EXERCISE DESCRIPTION:
For the material below, return exactly the lines starting at the one holding "Instruction: Open search" and ending at the one holding "Task: Go to the next page 下一页", counting both as part of the range.

RECORDS FOR THIS TASK:
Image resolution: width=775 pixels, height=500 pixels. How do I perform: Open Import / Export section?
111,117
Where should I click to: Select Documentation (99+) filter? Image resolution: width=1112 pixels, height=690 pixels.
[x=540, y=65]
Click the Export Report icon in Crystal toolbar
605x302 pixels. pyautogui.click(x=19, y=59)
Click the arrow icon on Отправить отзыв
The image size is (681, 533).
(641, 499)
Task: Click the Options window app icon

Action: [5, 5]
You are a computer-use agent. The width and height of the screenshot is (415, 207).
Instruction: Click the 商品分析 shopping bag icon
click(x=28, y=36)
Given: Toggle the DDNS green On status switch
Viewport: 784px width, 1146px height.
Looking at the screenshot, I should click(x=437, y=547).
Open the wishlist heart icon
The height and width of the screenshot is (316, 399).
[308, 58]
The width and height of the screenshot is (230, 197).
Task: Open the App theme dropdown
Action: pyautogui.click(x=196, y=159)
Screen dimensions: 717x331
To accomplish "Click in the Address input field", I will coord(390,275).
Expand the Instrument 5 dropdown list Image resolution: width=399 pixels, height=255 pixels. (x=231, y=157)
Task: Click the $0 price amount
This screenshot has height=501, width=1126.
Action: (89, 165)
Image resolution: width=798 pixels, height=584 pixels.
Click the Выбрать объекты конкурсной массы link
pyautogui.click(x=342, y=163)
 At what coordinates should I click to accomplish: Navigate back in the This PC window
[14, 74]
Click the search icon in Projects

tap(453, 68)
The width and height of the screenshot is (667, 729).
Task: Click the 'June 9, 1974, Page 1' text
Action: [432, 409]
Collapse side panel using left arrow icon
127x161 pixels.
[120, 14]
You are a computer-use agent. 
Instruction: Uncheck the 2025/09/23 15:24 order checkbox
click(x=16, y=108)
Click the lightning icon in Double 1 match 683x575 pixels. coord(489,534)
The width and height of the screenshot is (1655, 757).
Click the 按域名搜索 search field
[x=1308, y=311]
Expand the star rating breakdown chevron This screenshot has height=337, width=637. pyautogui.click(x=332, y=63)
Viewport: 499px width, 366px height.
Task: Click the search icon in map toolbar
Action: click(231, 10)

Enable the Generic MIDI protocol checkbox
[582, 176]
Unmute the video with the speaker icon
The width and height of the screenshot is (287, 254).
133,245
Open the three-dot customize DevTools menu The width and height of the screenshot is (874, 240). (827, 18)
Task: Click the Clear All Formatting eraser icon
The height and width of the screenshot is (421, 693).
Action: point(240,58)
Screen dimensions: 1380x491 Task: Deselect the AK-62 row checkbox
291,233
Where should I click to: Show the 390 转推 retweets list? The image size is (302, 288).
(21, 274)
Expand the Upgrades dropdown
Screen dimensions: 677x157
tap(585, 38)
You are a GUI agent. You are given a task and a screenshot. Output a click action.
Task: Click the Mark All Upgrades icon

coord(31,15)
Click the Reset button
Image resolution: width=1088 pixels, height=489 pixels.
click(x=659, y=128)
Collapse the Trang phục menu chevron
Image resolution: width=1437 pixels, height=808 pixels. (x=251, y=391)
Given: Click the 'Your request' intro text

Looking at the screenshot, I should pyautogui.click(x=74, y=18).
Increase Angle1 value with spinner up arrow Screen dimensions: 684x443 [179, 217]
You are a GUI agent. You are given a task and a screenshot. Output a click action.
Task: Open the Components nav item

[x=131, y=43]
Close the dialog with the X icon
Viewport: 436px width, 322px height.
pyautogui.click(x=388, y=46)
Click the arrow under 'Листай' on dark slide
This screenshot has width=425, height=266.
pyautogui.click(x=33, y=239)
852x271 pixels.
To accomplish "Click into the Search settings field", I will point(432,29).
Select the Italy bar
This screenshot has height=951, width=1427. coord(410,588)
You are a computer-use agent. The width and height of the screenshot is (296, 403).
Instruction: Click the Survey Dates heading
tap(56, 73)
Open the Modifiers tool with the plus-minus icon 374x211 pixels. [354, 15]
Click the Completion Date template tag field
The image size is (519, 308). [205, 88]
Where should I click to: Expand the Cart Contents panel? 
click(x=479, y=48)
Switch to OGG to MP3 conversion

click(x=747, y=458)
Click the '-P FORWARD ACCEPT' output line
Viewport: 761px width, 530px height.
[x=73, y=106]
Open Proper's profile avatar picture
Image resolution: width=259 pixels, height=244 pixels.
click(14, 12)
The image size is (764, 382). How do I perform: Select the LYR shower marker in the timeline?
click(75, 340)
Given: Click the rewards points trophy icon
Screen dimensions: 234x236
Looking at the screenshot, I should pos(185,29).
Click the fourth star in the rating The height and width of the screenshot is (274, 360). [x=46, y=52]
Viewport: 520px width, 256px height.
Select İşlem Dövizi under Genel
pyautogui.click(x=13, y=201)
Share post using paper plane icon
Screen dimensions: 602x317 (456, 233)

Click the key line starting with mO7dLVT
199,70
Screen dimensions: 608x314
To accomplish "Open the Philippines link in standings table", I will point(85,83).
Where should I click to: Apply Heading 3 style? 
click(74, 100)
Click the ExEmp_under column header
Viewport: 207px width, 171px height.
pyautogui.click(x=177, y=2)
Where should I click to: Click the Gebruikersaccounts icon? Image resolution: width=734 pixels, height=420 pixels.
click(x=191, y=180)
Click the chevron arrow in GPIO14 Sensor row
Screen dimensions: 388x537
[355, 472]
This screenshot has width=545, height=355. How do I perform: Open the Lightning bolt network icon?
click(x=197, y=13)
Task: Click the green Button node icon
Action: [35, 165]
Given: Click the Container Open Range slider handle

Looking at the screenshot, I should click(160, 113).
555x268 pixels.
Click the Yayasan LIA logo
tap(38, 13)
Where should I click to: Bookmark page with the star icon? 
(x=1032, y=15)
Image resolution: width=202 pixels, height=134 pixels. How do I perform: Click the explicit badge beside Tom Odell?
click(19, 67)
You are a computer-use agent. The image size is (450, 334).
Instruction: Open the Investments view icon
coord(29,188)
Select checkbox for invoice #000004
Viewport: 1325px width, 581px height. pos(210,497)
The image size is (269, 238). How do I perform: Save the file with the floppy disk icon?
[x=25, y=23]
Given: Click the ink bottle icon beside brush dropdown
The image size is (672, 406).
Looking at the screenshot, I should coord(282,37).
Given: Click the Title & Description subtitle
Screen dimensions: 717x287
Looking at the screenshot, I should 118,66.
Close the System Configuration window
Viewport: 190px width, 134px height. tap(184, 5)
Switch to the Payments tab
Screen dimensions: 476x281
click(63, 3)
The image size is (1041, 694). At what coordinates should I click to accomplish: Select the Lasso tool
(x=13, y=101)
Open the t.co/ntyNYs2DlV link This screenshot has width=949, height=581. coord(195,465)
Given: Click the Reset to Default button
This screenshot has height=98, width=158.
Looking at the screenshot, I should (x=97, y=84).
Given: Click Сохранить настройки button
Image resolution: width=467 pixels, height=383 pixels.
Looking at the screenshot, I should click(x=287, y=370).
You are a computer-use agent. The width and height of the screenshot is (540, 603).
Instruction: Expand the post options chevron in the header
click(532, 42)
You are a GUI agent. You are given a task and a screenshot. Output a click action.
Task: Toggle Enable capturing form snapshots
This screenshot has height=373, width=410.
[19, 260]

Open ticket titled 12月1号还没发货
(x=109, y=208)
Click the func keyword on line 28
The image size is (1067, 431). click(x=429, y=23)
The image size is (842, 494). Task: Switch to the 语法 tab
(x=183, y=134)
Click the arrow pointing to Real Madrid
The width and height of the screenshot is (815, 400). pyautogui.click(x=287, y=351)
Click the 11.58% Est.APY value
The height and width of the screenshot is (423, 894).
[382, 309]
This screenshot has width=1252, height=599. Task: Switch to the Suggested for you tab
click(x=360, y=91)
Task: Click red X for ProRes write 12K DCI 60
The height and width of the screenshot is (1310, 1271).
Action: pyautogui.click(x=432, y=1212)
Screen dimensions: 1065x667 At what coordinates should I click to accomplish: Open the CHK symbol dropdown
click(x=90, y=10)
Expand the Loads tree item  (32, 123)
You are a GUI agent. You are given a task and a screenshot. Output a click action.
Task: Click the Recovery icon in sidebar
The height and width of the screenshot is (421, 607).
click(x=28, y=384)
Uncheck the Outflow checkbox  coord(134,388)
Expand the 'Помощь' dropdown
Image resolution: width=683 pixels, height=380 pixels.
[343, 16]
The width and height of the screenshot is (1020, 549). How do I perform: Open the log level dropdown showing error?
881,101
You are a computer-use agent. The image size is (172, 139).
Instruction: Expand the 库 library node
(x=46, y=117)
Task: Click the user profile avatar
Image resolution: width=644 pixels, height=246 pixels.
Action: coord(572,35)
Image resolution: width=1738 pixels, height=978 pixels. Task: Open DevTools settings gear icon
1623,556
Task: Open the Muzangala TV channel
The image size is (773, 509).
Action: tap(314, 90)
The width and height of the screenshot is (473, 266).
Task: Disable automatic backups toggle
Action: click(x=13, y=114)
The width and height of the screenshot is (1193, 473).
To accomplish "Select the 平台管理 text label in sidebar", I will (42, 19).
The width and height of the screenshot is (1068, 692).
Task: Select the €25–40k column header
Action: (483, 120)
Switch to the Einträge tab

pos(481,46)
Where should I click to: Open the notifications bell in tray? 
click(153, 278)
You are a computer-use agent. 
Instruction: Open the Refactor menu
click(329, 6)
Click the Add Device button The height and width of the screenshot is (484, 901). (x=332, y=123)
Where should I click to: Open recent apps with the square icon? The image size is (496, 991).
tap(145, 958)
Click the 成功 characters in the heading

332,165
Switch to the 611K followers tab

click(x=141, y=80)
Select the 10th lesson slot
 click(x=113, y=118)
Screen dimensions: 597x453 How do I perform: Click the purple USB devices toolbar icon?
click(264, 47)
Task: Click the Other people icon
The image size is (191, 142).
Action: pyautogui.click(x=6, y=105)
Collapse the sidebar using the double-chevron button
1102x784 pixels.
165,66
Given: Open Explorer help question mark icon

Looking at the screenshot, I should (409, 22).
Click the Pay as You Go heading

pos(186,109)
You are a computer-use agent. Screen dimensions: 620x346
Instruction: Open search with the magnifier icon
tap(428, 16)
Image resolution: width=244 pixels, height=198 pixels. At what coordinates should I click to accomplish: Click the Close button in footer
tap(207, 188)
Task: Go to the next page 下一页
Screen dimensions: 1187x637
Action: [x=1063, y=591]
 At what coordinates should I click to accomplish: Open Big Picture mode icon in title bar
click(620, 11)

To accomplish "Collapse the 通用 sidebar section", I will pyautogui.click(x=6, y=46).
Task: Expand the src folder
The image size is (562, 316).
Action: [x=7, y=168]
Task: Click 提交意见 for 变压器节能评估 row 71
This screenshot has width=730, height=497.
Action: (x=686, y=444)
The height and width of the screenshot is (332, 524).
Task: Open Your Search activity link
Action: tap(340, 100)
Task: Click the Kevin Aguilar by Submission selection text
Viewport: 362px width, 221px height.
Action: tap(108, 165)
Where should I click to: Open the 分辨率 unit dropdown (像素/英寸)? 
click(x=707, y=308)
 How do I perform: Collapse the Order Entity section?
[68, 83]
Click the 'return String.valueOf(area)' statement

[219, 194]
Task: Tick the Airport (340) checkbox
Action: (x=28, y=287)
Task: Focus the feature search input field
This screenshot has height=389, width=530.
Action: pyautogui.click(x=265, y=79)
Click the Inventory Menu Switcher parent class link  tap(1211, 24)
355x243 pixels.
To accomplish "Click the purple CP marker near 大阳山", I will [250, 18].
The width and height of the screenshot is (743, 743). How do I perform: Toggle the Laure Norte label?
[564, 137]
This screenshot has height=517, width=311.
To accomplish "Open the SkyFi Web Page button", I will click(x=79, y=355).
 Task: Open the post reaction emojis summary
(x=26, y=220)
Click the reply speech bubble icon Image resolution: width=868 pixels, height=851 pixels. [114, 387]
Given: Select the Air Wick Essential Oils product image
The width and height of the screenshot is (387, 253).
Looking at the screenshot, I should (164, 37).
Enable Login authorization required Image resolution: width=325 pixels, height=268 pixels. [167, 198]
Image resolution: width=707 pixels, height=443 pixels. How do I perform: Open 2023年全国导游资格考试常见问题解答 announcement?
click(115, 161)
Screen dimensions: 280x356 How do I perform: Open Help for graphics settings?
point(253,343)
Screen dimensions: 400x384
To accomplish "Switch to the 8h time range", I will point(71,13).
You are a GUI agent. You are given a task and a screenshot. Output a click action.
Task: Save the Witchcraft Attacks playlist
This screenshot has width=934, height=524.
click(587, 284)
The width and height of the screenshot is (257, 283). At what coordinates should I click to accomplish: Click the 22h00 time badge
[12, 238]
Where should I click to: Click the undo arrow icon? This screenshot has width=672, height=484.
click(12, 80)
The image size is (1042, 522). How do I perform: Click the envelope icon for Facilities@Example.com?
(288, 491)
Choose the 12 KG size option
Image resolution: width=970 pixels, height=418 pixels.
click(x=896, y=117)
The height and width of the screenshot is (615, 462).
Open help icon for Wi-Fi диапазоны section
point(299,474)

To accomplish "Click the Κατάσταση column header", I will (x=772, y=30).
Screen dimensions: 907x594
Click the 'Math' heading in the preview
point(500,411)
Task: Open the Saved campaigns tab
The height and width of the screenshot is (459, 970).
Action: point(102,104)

EXPECTED OUTPUT:
Instruction: Open search with the magnifier icon
tap(428, 16)
Image resolution: width=244 pixels, height=198 pixels. At what coordinates should I click to accomplish: Click the Close button in footer
tap(207, 188)
Task: Go to the next page 下一页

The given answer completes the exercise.